El español tiene alma de emigrante –no más que ninguna otra nacionalidad: la necesidad mueve al coraje-, bien lo saben todos que los marcharon lejos de esta patria. Aunque si lo pienso bien, todos somos emigrantes, unos van y otros vienen, así es el dinamismo de la raza humana, migratoria in extremis.
Hace días dediqué uno de estos escritos a los inmigrantes, y hoy le llega el turno al emigrante. Emigrante e inmigrante son la misma cara de una misma moneda con una distinta denominación de origen… ¡Lo que hará la percepción!... El emigrante se define a sí mismo, a los inmigrantes los definen los demás (creo que ahí reside la gran duda del escolar: todavía no conozco a ningún alumno que haga correcto uso de esta semántica…). De está sutil diferencia ha nacido el presente texto.

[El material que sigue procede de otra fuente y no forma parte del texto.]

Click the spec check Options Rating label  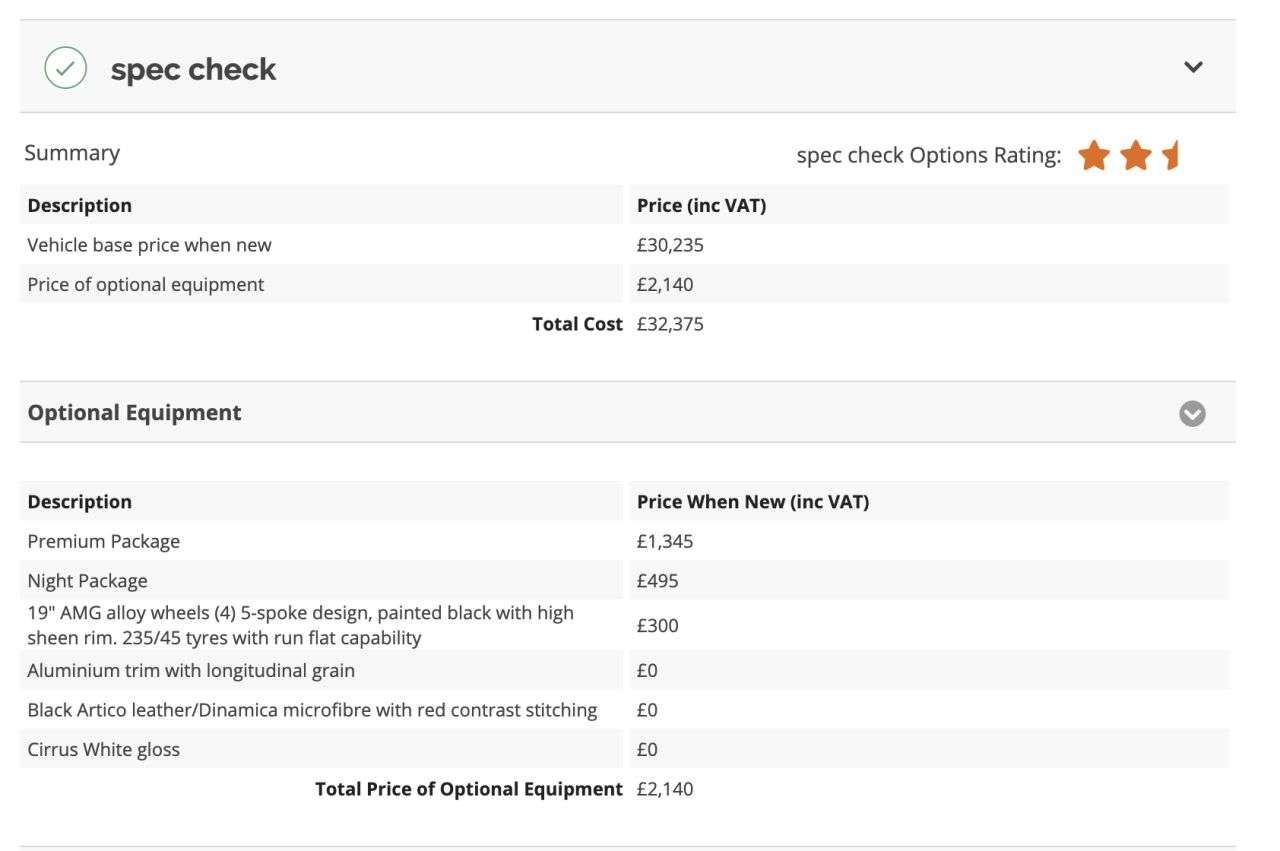tap(928, 156)
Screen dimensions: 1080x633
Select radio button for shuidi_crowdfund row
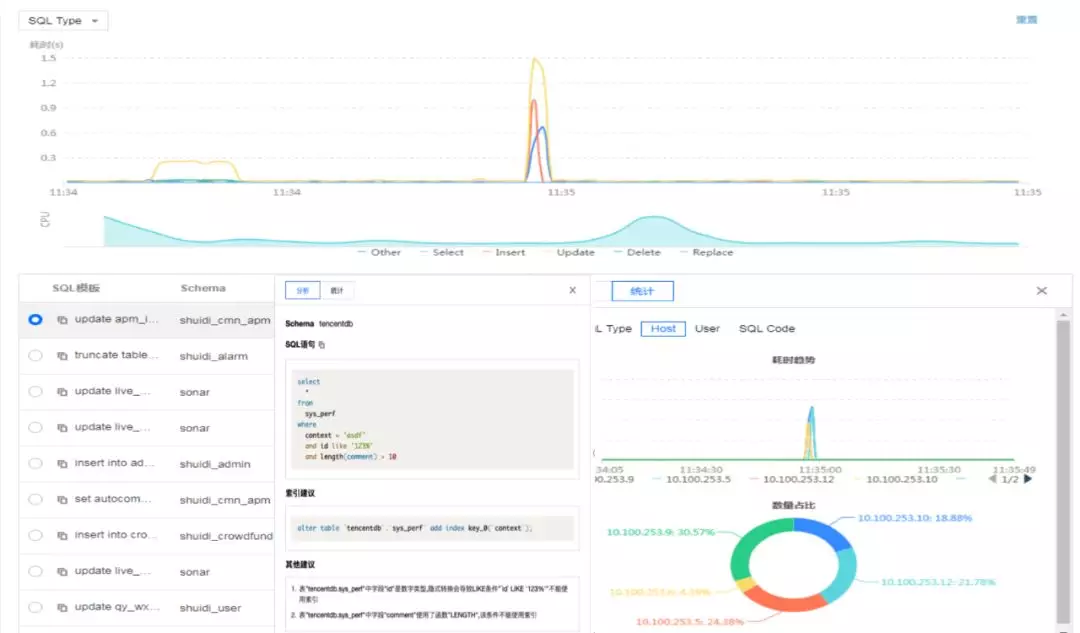[x=36, y=536]
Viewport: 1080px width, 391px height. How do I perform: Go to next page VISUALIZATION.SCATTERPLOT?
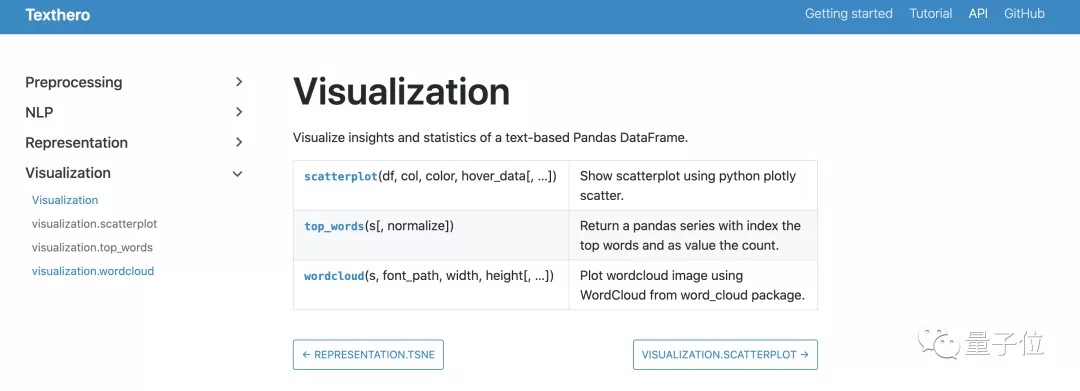pyautogui.click(x=725, y=355)
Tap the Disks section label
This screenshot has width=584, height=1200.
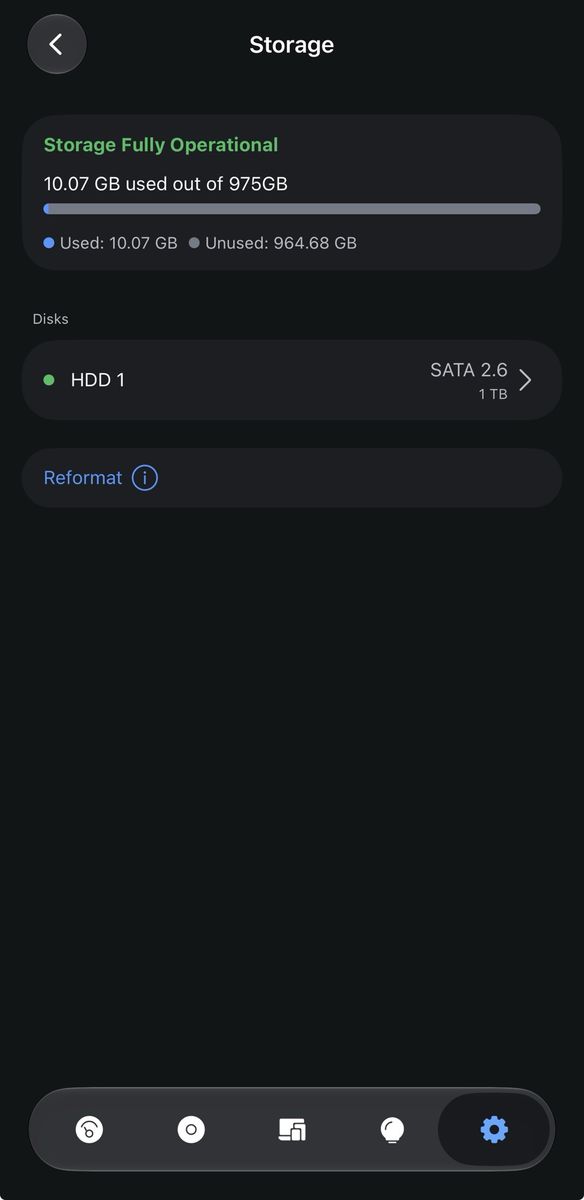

Si un país puede jactarse de ser patria de emigrantes ese es, sin discusión, Australia (con el perdón de los Estados Unidos de Norteamérica, claro está). El país-continente ha hecho lo posible por albergar a todo aquel que necesite… cualquier cosa… vamos: un lugar donde caerse muerto, hablando pronto y mal. De hecho, muchas de las veces, la economía del gigante australiano, más que de marsupiales y aborígenes, depende de oleadas de emigrantes que arriban a sus costas. Su sentimiento es tal, que además de no poner pegas a la supervivencia de la raza humana, se educa al habitante en la idiosincrasia de esta dualidad de estigmas (en este punto, una apreciación: sólo falta la atiplada voz de Don Juan Valderrama acompañando esta disertación), porque el emigrante, más que sendas patrias, yo diría que no posee ninguna. A lo que iba…: si algún autor puede hablar de emigración, este debería ser australiano, por ello, la obra de Shaun Tan, Emigrantes, es imprescindible llegados a este punto.
Seguramente sea “una rendija en el tiempo por la que entran los recuerdos como un océano” (Sam Savage).